• _PERINTAH KERJA_:
Ganti "bersenang-senang" dengan "berpesta" pada bagian teks tentang empati di masa pandemi yang dibuka dengan kata-kata yang memuat "Masalahnya, ada juga" dan ditutup dengan "harus berbuat apa.", lalu tuliskan kembali bagian itu.

• _TEKS DOKUMEN_:
---
Pada masa pandemi, empati menjadi satu hal yang umum, terutama di masa-masa sulit. Ada begitu banyak orang yang tanpa malu-malu langsung membantu mereka yang kesulitan, bahkan sampai rela turun ke jalan.
Fenomena ini tentu saja mendatangkan harapan. Masih ada orang baik, sekalipun keadaan sedang sulit.
Pertanyaannya, apakah empati ini masih hidup, di saat situasi sedang naik-turun seperti sekarang?
Jawabannya masih, walaupun ada pihak yang empatinya sedang berlibur, entah ke mana.
Bagi yang empatinya masih siaga, kita layak bersyukur, karena kebaikan yang ada masih terjaga, bahkan mulai menjadi satu kesadaran bersama. Mereka yang empatinya masih siaga ini, sudah mampu menepikan egonya,
Meski ada dari mereka, yang sebenarnya mampu melakukan sesuatu sesuai keinginan, previlese itu berani ditepikan sejenak, demi kebaikan bersama.
Masalahnya, ada juga pihak-pihak yang melupakan empati. Atas nama "kesehatan mental", mereka tak malu untuk bersenang-senang, di saat banyak orang merasa bingung harus berbuat apa.
Makanya, saat ada "public figure" yang panen kritik, karena membawa pulang oleh-oleh virus setelah berlibur ke luar negeri, atau "lolos" dari karantina karena dinilai bersikap sopan, saya merasa, tak perlu ada empati untuk mereka.
Bukan bermaksud kejam, saya hanya coba untuk menyesuaikan diri dengan sikap mereka. Mereka pantas mendapatkan kritik, karena sudah bersikap lalai dalam keadaan darurat seperti sekarang.
Dalam kapasitas mereka sebagai "public figure", yang seharusnya menjadi panutan bagi masyarakat, mereka malah memberi contoh buruk, yang tidak seharusnya dilakukan.
---
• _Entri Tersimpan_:
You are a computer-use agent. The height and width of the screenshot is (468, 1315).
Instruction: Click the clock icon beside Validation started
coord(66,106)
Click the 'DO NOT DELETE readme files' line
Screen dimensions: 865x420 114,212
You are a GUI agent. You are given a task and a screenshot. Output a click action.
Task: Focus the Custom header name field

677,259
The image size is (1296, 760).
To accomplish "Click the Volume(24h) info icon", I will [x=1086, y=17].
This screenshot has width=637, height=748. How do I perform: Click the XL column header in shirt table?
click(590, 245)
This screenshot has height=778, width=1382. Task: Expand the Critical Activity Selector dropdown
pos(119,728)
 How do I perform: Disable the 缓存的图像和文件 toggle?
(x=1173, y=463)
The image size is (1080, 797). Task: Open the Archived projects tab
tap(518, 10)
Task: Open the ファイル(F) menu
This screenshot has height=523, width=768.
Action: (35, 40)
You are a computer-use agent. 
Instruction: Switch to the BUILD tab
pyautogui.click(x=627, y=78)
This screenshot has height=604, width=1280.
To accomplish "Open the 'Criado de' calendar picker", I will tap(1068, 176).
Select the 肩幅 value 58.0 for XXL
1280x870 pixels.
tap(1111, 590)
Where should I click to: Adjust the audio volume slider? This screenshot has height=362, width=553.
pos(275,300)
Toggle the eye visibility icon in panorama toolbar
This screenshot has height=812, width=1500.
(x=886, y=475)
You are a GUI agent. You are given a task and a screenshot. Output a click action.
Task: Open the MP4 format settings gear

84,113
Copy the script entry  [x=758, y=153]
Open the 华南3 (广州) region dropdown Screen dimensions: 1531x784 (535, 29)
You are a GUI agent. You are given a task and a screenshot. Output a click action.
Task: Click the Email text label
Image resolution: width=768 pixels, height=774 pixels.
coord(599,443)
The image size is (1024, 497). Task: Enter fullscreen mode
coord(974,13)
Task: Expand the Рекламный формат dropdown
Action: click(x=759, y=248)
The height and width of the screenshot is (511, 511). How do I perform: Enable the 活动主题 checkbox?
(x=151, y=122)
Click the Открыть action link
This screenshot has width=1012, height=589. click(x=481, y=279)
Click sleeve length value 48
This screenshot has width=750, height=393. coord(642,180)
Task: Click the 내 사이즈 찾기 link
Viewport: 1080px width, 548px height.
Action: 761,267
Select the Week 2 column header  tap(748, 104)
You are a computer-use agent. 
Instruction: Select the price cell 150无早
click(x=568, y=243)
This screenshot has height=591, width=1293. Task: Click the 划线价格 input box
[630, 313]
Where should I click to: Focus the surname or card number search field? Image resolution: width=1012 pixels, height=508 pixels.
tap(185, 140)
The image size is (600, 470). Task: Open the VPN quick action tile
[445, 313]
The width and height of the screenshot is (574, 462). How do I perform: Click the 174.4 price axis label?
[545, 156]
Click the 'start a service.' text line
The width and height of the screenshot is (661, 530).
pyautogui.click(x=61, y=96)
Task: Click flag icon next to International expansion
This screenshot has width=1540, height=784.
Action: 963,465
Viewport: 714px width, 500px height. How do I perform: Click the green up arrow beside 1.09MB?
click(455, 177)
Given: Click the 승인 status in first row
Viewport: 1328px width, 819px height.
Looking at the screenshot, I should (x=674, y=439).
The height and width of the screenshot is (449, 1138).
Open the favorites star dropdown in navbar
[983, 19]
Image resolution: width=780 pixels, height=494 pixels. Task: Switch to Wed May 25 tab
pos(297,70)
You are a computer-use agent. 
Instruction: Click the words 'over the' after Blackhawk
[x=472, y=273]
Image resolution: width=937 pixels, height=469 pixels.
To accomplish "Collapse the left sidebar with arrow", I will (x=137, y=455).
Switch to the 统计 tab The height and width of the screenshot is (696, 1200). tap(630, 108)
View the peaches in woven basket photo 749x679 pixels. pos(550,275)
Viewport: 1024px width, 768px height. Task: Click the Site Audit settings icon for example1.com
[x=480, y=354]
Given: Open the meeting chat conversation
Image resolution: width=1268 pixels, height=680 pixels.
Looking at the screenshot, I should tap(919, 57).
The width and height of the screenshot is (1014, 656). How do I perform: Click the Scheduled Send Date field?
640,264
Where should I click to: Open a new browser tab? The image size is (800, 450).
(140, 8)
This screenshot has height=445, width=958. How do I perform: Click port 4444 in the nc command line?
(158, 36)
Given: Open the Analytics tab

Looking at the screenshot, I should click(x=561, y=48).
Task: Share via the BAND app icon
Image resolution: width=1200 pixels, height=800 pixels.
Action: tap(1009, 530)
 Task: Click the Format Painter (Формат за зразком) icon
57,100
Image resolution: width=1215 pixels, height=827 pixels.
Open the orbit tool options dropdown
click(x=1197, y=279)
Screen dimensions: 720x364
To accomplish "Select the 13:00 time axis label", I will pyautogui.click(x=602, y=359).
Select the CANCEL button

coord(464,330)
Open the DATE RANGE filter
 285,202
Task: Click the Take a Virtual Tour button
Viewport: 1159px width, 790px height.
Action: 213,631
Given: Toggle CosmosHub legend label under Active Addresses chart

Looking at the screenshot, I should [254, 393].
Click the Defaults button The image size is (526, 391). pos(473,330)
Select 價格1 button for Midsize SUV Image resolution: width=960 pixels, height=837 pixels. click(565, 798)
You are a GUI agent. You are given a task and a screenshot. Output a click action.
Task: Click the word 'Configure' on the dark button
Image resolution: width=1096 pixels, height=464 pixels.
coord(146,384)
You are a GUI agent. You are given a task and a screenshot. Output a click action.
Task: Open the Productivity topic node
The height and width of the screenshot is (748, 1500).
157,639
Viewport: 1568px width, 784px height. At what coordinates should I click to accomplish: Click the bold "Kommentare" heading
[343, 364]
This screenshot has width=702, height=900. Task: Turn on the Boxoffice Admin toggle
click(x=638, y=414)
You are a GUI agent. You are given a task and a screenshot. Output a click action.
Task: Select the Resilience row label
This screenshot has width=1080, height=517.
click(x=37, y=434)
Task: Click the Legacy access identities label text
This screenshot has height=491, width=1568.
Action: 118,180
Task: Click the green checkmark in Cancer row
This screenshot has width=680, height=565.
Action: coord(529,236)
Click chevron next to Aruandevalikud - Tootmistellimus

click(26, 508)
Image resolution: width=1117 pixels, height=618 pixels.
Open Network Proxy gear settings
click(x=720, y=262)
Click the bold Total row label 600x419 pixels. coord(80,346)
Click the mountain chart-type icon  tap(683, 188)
---
• _PENYELESAIAN TUGAS_:
Masalahnya, ada juga pihak-pihak yang melupakan empati. Atas nama "kesehatan mental", mereka tak malu untuk berpesta, di saat banyak orang merasa bingung harus berbuat apa.